Bertolucci now says he quit working in Europe (his last film there was 1981's The Tragedy of a Ridiculous Man) because of "the rampant commercialism" he found in Italy and in the West in general. His turn toward the East may have been very important for him personally -- maybe he should hang up his light meter and become a monk -- but artistically it has been a dead end, albeit a well compensated one. Bertolucci may still be tripping over the Oscars he won for Last Emperor, but he doesn't have anything to say about the East.
All of this said, however, I felt the beginnings of interest during the early moments of Bertolucci's latest, Little Buddha. Based loosely on a true story, the film follows a group of Tibetan Buddhist priests from their exile in the kingdom of Bhutan to Seattle, where, in the person of blond, blue-eyed nine-year-old Jesse Konrad (Alex Wiesendanger), they believe they have found the new incarnation of an important lama. (The movie avoids Nirvana jokes, so I guess I will too.)
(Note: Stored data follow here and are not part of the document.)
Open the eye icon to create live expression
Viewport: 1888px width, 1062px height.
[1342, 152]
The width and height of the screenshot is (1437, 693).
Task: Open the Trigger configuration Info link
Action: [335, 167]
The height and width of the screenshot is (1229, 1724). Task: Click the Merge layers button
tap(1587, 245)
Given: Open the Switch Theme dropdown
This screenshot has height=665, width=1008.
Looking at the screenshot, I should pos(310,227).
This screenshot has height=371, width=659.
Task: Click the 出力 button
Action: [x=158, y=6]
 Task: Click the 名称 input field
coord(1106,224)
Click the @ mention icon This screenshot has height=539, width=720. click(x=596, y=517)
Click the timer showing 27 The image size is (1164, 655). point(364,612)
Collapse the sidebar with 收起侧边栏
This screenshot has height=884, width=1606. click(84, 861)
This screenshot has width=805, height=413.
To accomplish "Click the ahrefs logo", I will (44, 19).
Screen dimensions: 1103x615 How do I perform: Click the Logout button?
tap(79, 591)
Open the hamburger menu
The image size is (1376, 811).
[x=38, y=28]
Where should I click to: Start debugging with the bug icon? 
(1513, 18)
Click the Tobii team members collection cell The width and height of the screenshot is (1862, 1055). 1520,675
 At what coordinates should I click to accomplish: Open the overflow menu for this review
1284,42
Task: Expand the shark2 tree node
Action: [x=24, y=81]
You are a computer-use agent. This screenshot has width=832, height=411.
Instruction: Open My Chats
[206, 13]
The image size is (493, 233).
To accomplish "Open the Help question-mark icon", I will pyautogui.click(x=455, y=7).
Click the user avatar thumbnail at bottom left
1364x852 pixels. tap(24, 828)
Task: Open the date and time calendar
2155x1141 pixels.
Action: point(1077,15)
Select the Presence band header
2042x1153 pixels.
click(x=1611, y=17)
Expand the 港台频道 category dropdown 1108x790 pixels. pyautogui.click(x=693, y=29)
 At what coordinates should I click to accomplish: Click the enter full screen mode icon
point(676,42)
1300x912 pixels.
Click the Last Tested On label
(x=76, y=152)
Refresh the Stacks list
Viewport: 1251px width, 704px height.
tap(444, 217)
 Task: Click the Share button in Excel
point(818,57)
The priests' attempt to woo Jesse away from his practical and efficient American parents, played by Chris Isaak and Bridget Fonda, could have made for wonderful comedy. But Bertolucci is now so toothless that he doesn't risk offending anyone. He talks about fearing the criticism European directors face when depicting the American family, so he made the Konrads blandly agreeable to the Tibetans' mind-boggling request to take Jesse back with them to Bhutan for karmic testing. He has already kowtowed to the mainland Chinese government in the making of Last Emperor -- he wanted to film the Andre Malraux novel Man's Hope in China, but when told that script was forbidden city, he switched to a more palatable plan -- and he continues that kowtowing here. Bertolucci refers to the "occupation" of Tibet, but very pointedly declines to name China as the occupying power.
Once Jesse is in the Tibetans' care, the film cuts away to a primer on the life of Prince Siddhartha, the Buddha, starring Keanu Reeves, no less. These scenes are nicely filmed and are of educational value. And they might even have worked as narrative, if the opposing contemporary storyline had had a spine.
But again, Bertolucci is careful not to offend. Rather than stick with his little blond lama, he includes other candidates for lama-hood; a boy and a girl, both Asian, one from Nepal, the other from India. And in an ultimate attempt to make everybody happy, the film has it that all three children are the reincarnated lama, so that the monks don't have to choose among them.
In the hands of, say, the reinvigorated Steven Spielberg, this could have been a terrific film. The elements of wonder, mystery, history and innocence are all there. But Bernardo Bertolucci has flat-out given up the fight.